Roth has become the public face of Twitter's content moderation since Musk took over and has regularly defended Twitter's ongoing efforts to fight harmful misinformation. Musk, a prolific tweeter with more than 110 million followers, has frequently pointed to Roth's Twitter feed as the most reliable account of the company's adherence to integrity standards. And the billionaire, who embraces the idea that Twitter's past leadership suppressed right-wing views, defended Roth when ardent Musk supporters demanded his firing over past comments they thought showed Roth's liberal bias.
Roth, who once worked at an Apple store fixing Mac computers, joined Twitter in 2015 after spending a year studying online hate speech at Harvard University's Berkman Klein Center for Internet and Society, according to his LinkedIn profile.

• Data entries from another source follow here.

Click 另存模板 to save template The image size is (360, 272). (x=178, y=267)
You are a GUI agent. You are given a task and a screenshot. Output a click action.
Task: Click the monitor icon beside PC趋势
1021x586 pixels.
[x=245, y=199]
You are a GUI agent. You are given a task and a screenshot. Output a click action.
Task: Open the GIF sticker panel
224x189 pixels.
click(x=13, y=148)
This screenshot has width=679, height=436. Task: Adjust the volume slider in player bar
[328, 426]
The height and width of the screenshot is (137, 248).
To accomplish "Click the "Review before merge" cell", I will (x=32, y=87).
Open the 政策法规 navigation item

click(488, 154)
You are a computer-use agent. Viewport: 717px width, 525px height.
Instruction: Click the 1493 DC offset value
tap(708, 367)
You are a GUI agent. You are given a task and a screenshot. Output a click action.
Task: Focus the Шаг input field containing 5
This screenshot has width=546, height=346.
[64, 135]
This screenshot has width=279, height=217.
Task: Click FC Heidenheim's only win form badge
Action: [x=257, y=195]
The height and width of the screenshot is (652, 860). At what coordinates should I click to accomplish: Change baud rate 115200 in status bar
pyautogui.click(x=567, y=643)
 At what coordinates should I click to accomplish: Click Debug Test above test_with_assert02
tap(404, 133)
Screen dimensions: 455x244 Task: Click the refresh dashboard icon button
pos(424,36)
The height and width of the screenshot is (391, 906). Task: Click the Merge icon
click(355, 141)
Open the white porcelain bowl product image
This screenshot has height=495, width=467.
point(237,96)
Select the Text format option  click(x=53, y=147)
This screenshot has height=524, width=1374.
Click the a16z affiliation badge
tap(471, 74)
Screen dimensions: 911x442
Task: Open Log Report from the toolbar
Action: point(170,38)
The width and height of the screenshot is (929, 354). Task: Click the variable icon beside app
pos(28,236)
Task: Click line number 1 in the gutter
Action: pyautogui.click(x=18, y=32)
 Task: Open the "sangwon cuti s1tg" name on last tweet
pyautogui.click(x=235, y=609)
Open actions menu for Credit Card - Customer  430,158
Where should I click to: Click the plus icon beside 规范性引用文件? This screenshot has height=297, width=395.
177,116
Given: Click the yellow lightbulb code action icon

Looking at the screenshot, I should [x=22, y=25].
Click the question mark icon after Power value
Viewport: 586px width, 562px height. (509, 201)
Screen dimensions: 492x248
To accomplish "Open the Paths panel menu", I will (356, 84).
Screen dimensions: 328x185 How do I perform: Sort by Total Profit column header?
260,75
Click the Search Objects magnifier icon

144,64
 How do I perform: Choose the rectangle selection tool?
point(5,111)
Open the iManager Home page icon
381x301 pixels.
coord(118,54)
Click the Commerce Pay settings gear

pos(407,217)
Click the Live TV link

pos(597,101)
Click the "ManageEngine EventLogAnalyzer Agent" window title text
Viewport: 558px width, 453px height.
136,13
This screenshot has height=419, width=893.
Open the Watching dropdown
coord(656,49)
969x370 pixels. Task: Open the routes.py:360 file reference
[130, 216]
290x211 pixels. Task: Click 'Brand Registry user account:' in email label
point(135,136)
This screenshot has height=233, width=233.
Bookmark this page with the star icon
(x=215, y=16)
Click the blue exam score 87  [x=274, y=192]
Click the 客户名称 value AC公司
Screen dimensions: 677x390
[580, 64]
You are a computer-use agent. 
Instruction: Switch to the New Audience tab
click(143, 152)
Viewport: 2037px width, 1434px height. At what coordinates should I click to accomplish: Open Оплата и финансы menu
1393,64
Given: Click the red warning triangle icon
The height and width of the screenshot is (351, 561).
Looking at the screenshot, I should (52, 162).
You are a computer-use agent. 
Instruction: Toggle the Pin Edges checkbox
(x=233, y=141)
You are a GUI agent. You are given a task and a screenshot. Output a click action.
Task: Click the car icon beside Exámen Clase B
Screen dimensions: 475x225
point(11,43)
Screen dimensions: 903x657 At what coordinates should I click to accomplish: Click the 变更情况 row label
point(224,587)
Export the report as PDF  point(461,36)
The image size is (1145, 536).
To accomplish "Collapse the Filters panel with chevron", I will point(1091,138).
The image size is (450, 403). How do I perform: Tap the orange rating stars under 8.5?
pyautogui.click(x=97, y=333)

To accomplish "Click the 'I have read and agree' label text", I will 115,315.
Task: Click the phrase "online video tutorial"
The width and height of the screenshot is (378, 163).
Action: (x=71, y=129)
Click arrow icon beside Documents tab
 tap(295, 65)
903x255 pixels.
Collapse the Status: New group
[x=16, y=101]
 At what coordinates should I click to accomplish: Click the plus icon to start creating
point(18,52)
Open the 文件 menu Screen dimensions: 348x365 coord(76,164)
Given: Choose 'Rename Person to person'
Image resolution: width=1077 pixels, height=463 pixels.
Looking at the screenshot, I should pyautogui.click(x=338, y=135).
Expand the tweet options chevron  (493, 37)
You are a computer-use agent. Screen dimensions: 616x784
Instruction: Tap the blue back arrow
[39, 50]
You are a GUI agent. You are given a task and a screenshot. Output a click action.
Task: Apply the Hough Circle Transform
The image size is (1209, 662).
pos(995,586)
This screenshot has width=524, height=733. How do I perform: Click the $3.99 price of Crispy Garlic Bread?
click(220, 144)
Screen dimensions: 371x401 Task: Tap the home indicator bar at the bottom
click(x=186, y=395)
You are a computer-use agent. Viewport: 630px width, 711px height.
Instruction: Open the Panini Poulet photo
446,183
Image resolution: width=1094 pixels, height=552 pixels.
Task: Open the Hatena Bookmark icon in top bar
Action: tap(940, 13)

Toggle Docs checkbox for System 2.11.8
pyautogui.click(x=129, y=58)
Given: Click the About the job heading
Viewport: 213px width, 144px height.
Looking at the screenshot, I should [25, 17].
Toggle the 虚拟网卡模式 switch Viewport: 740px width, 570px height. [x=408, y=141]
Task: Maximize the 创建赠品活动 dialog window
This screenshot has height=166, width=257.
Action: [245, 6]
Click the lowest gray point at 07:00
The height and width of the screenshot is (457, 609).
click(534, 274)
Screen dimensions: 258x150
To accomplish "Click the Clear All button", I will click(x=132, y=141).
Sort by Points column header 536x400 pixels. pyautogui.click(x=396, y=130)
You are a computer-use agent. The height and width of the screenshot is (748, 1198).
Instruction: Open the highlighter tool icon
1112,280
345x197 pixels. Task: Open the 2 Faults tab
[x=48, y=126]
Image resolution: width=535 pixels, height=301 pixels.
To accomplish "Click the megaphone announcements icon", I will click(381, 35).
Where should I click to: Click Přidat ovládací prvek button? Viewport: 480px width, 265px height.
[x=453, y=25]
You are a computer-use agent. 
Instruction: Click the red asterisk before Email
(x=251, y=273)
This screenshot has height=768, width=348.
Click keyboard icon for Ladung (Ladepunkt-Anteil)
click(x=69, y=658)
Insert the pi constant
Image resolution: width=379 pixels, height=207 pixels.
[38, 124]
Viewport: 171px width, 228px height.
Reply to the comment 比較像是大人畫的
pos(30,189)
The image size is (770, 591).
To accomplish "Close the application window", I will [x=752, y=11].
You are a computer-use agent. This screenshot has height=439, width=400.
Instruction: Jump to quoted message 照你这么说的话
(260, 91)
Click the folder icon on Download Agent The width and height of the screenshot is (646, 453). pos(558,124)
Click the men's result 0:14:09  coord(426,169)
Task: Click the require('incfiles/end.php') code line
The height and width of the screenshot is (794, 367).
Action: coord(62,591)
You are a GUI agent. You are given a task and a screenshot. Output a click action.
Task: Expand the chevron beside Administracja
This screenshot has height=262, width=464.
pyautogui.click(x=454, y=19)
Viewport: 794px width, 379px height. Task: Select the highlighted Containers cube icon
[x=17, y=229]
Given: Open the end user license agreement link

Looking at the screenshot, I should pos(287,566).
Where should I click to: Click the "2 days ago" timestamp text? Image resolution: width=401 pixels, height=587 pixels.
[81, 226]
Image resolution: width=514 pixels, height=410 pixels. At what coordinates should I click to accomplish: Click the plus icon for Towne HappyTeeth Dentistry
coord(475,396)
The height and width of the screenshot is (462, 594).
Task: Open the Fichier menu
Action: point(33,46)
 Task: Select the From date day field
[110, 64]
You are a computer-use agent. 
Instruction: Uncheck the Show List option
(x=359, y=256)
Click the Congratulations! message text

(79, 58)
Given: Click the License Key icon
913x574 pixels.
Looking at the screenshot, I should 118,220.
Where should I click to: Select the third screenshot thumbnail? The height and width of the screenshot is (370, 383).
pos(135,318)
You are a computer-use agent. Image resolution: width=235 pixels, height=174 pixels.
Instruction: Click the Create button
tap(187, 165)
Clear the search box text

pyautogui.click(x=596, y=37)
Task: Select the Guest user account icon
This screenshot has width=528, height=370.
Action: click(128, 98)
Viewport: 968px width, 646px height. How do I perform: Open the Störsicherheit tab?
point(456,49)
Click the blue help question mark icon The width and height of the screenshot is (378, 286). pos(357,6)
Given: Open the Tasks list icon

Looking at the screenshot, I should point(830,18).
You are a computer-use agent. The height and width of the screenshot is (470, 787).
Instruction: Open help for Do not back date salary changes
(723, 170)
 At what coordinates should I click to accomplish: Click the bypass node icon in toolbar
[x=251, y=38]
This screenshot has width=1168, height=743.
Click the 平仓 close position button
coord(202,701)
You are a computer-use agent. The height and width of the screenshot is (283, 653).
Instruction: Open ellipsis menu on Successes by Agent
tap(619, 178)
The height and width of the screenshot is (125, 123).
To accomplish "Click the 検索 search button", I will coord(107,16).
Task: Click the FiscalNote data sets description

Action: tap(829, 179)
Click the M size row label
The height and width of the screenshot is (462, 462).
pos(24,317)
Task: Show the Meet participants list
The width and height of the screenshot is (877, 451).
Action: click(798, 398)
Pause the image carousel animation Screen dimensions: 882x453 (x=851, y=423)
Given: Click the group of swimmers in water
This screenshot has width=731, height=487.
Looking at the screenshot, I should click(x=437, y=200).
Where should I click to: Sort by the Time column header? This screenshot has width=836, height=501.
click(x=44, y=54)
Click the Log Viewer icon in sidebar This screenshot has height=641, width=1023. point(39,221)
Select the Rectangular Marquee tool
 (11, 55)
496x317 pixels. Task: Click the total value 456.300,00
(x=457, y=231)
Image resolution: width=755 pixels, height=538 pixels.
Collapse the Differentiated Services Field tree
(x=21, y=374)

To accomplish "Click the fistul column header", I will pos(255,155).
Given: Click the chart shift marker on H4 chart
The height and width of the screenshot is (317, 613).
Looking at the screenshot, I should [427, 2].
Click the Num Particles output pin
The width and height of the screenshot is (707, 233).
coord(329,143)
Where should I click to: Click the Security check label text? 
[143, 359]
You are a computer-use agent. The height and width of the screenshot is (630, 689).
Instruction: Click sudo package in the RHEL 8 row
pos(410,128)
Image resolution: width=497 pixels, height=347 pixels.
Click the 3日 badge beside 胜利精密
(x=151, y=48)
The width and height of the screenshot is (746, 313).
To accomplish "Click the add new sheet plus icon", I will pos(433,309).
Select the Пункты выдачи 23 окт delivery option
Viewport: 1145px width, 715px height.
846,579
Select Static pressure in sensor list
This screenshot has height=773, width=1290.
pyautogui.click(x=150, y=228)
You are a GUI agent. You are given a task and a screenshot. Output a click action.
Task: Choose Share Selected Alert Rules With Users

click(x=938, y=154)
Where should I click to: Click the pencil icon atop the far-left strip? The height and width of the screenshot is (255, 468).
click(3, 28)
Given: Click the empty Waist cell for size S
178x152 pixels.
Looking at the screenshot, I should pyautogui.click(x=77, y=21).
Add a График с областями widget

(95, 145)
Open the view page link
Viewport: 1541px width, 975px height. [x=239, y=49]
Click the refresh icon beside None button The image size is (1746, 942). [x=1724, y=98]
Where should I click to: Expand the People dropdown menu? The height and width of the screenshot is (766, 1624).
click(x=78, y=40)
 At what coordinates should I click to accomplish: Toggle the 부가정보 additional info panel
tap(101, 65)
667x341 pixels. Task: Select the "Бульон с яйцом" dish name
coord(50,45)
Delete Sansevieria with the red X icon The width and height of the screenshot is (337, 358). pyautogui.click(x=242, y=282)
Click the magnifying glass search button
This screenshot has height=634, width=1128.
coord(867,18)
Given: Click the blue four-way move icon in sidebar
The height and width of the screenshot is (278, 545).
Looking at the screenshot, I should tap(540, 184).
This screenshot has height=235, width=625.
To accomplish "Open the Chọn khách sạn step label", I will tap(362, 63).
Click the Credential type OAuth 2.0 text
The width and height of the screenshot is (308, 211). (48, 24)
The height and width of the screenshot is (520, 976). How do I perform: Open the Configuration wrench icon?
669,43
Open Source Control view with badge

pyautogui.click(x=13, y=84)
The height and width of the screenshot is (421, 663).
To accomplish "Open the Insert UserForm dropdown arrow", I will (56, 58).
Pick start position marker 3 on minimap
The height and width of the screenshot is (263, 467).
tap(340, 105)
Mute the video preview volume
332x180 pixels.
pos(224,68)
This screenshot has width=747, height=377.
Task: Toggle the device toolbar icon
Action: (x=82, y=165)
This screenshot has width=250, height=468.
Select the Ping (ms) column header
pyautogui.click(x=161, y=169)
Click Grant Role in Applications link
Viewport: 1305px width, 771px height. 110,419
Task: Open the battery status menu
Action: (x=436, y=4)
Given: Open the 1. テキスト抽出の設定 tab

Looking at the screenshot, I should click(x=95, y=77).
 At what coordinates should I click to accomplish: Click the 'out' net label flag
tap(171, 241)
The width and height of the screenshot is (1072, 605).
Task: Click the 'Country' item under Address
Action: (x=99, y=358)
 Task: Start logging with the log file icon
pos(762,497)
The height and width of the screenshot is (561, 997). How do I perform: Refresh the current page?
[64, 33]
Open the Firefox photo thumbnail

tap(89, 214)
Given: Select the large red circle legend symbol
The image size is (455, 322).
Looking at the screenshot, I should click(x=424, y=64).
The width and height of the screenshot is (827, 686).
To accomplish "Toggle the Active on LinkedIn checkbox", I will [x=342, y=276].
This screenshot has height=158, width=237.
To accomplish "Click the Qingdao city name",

In May, he took on a senior role "responsible for all user, content, and security policies, comprising more than 120 policymakers, threat investigators, data analysts, and operations specialists."
Roth didn't respond to requests for comment.
A legal scholar who sits on Twitter's Trust and Safety Council, an advisory board set up in 2016, said she has long been impressed with Roth's candor about the challenges of content moderation and the nuances of free speech -- such as the importance of curbing abusive content to enable the free speech of women and others more likely to be harassed online.
"If Musk had been able to cut everybody in content moderation and just replace it with his 'yes' men, he probably would have," said Mary Anne Franks, a law professor at the University of Miami and president of the Cyber Civil Rights Initiative. "The only reason why he hasn't is because he maybe recognizes that would make Twitter unworkable."
One Twitter employee said Monday that layoff survivors were actively looking for new jobs in part because of Musk's lack of commitment to keeping the platform free of hate speech and misinformation. Speaking anonymously because of concerns about job security, the employee said the job cuts would make Twitter's staff less effective in following up and acting on complaints about election-related disinformation, because they included people leading civic integrity teams.
Franks said there's always been a tension within Twitter and other social media companies between making money and protecting democracy and freedom of expression. She said that's only getting harder under Musk, who has shown Twitter can act quickly in banning a comedian who made fun of him by impersonating his account, but who has otherwise expressed hostility towards Twitter's anti-abuse standards.
"I would imagine that someone in a position like Roth's at Twitter would have to play a pretty delicate game trying not to trip any of the wires, not to trigger a backlash from Musk because he's incredibly thin-skinned," Franks said.
AP technology writer Frank Bajak contributed to this report.